RE: reviewing draft-weber-iri-guidelines-00 from Phillips, Addison on 2011-07-06 (public-iri@w3.org from July 2011)

From: Phillips, Addison <addison@lab126.com>
Date: Wed, 6 Jul 2011 07:46:20 -0700
To: Chris Weber <chris@lookout.net>, "public-iri@w3.org" <public-iri@w3.org>
Message-ID: <131F80DEA635F044946897AFDA9AC3476A94126E82@EX-SEA31-D.ant.amazon.com>

>   For parsing and interpreting the IRI MUST NOT be normalized, but for
> equivalence testing NFC MUST be used but only in the exception cases like a
> conversion from non-UCS to UCS...  However, it does go on to suggest that
> when IRIs are created they should be normalized with NFC or NFKC.  Do you
> agree with that?

There may be application specific cases in which KC is useful, but I don't think the IRI document should recommend NFKC for general purpose use in an IRI. Too few developers understand the distinction.
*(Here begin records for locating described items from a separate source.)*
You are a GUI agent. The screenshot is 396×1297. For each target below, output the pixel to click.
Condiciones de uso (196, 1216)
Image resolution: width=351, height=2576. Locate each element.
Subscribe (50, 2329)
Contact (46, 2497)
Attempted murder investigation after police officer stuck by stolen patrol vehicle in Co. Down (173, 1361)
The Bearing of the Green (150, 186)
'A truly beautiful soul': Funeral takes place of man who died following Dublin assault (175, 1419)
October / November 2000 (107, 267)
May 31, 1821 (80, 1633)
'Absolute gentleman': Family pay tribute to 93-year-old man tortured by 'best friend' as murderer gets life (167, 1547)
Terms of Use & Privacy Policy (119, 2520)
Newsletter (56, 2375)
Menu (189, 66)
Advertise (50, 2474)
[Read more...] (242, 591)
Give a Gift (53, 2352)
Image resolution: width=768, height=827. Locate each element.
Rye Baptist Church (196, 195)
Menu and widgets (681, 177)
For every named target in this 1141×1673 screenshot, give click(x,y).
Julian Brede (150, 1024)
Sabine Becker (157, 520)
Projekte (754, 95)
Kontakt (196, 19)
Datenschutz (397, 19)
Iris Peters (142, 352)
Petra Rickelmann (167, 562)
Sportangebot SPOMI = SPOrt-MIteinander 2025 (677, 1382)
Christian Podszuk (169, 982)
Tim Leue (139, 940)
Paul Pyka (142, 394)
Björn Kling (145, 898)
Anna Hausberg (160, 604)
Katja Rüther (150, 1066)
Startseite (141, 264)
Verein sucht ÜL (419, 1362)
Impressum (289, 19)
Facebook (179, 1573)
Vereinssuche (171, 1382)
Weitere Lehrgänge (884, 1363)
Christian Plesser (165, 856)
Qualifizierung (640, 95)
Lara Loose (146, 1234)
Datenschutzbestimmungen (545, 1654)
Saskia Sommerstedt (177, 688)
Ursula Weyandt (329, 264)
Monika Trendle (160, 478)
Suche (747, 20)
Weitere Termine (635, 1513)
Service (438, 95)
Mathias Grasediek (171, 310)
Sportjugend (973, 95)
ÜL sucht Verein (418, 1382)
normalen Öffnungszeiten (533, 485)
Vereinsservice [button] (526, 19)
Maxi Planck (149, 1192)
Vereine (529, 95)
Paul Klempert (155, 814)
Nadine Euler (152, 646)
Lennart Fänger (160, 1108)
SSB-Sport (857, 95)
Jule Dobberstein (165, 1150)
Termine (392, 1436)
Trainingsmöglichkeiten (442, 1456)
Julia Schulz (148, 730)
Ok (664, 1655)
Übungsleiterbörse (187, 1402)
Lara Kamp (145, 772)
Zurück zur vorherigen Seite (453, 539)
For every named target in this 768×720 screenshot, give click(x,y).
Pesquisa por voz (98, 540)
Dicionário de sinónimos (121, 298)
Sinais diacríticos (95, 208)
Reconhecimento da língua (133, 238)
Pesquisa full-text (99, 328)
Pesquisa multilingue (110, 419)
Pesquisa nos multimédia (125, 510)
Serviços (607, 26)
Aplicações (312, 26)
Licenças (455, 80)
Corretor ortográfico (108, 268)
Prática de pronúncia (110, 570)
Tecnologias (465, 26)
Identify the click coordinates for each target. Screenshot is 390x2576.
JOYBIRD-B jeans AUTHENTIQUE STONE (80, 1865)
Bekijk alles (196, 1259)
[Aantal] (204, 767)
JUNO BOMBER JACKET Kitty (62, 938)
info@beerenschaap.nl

I *do* agree with the recommendation that IRI "authors" create IRIs in NFC. Doing so eliminates problems that users might otherwise encounter by ensuring a consistent representation. It's important that, if IRI processing does not include a normalization step, users be aware of how to avoid problems that diverse-but-canonically-equivalent Unicode code point sequences create.

> 
> > Also:
> >
> >     4.  Replace each entity references with its corresponding character.
> >
> >
> > This can't be done until /after/ the fields of an IRI are parsed out.
> > Example: in a path, you don't want an escaped / or # or ? to be
> > transformed until after you've parsed out the path.
> >
> 
> Ah of course, that would be a big problem :)
> 
See my previous comment, though. You have to unescape the string if you're going to normalize it, since the escaped characters could affect the strings normalization state. Again, I would suggest (if you don't remove the normalization) that the unescaping be limited to iunreserved, which avoids this problem.

Addison

Received on Wednesday, 6 July 2011 14:46:45 UTC